Ementa: LEASING - EXECUÇÃO - NOTA PROMISSÓRIA - AVALISTA - INCLUSÃO DAS PARCELAS VINCENDAS - IMPOSSIBILIDADE - PRECEDENTES DO STJ. I - A obrigação cambial é autônoma mas o valor da nota promissória deve guardar coerência com os termos do contrato. II - Segundo Jurisprudência consolidada neste STJ, ocorrendo a resolução do contrato de leasing por inadimplemento do arrendatário e sendo retomado o bem, não se permite que o arrendador exija o pagamento das prestações vincendas. III - Recurso especial não conhecido. [82]

Ementa: ARRENDAMENTO MERCANTIL. LEASING. PRESTAÇÕES VINCENDAS. Ocorrendo a resolução do contrato de leasing por inadimplemento do arrendatário e sendo retomado o bem, não se permite que o arrendador exija o pagamento das prestações vincendas. Precedentes da Corte. [83] [84]

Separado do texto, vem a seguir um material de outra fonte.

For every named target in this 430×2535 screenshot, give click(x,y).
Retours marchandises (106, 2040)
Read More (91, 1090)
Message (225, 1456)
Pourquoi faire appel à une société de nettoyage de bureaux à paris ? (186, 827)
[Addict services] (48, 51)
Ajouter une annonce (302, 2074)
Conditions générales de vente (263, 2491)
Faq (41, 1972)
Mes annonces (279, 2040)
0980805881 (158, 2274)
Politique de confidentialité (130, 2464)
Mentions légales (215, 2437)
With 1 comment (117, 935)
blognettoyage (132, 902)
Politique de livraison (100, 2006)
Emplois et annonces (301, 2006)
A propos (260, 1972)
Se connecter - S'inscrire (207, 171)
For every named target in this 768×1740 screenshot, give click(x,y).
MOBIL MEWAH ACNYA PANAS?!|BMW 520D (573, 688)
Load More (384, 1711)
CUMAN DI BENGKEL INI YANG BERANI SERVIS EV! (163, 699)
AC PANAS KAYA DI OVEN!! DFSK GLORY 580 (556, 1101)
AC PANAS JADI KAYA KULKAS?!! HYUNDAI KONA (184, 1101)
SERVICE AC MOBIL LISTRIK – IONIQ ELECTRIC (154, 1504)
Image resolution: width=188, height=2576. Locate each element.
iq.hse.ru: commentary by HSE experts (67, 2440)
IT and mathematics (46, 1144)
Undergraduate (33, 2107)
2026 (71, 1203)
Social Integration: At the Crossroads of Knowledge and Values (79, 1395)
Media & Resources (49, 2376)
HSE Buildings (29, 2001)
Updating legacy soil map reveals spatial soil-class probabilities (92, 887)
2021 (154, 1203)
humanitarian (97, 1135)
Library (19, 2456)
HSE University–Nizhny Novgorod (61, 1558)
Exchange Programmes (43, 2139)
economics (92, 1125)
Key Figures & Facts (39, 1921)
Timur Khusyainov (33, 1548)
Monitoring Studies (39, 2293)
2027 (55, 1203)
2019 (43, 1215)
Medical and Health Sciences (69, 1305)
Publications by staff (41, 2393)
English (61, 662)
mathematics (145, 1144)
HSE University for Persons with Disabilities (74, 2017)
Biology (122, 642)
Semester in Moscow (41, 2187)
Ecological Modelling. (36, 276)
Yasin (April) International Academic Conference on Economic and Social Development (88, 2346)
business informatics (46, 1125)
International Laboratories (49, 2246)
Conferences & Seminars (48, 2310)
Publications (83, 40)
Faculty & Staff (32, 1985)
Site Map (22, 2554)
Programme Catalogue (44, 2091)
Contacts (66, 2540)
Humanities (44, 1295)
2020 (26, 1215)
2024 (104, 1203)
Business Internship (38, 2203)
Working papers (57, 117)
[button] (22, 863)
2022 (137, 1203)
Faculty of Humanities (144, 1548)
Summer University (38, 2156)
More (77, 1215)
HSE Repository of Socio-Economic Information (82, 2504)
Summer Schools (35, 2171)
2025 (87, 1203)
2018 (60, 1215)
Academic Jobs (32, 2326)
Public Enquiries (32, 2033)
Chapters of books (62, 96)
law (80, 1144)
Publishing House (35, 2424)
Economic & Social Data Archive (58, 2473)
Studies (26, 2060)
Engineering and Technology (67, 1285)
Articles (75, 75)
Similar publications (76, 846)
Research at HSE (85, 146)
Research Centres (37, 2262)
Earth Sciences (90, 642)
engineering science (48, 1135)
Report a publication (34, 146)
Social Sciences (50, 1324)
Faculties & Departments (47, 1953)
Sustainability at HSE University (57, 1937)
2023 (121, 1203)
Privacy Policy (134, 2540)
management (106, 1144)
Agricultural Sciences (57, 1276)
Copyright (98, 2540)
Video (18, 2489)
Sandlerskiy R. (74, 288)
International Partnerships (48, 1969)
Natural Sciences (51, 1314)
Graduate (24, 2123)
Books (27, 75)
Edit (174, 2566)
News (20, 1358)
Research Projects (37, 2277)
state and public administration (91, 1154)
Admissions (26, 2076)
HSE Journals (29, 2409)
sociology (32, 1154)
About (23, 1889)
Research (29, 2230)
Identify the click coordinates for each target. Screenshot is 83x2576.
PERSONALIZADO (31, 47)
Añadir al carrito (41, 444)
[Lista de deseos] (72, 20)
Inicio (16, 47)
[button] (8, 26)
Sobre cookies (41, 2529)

Ementa: ARRENDAMENTO MERCANTIL. Ação de revisão de clausulas contratuais cumulada com pedidos de repetição em dobro do indébito e declaração de inexistência de divida. 1. A resolução judicial do contrato de leasing por inadimplemento da arrendatário não legitima a empresa arrendadora a cobrança das contraprestações vincendas, somente autorizando-a a exigir o pagamento das vencidas e impagas ate a data da retomada de posse do bem arrendado, acrescidas dos encargos moratórios lícitos e eventuais danos do uso anormal desse bem. [...] Apelo improvido. [85]

Por outro lado, há autores que defendem que é legal a cobrança das parcelas vencidas e vincendas no caso de inadimplemento das prestações, sendo que a conseqüência natural do descumprimento do contrato é o vencimento antecipado da avenca. O professor Orlando Gomes sustenta a possibilidade de a empresa arrendadora cobra a totalidade das prestações:

O contrato de leasing extingue-se pelas causas determinantes da extinção de qualquer contrato por prazo determinado, e, assim, pelo advento do termo final, pelo mútuo consentimento ou pela inexecução culposa de uma das partes, vale dizer, infração de cláusula fundamental como, por exemplo, o atraso no pagamento dos aluguéis. Rescindido abusivamente pelo tomador do leasing, terá ele de pagar ao concedente todas as prestações que completariam o cumprimento integral da obrigação do pagamento do aluguel. [86]

Nesse mesmo diapasão, Fran Martins assim considera:

Assim, todas as prestações pactuadas são devidas, ainda mesmo que o arrendatário queira dar fim ao contrato, devolvendo o bem à arrendadora, antes de terminado o prazo contratual. Em virtude desse princípio, os contratos de leasing devem ser estudados em profundidade pelos arrendatários, pois ao firma-los, recebendo o bem arrendado, ficam com a obrigação de pagar, de modo convencionado, todas as prestações pactuadas. [87]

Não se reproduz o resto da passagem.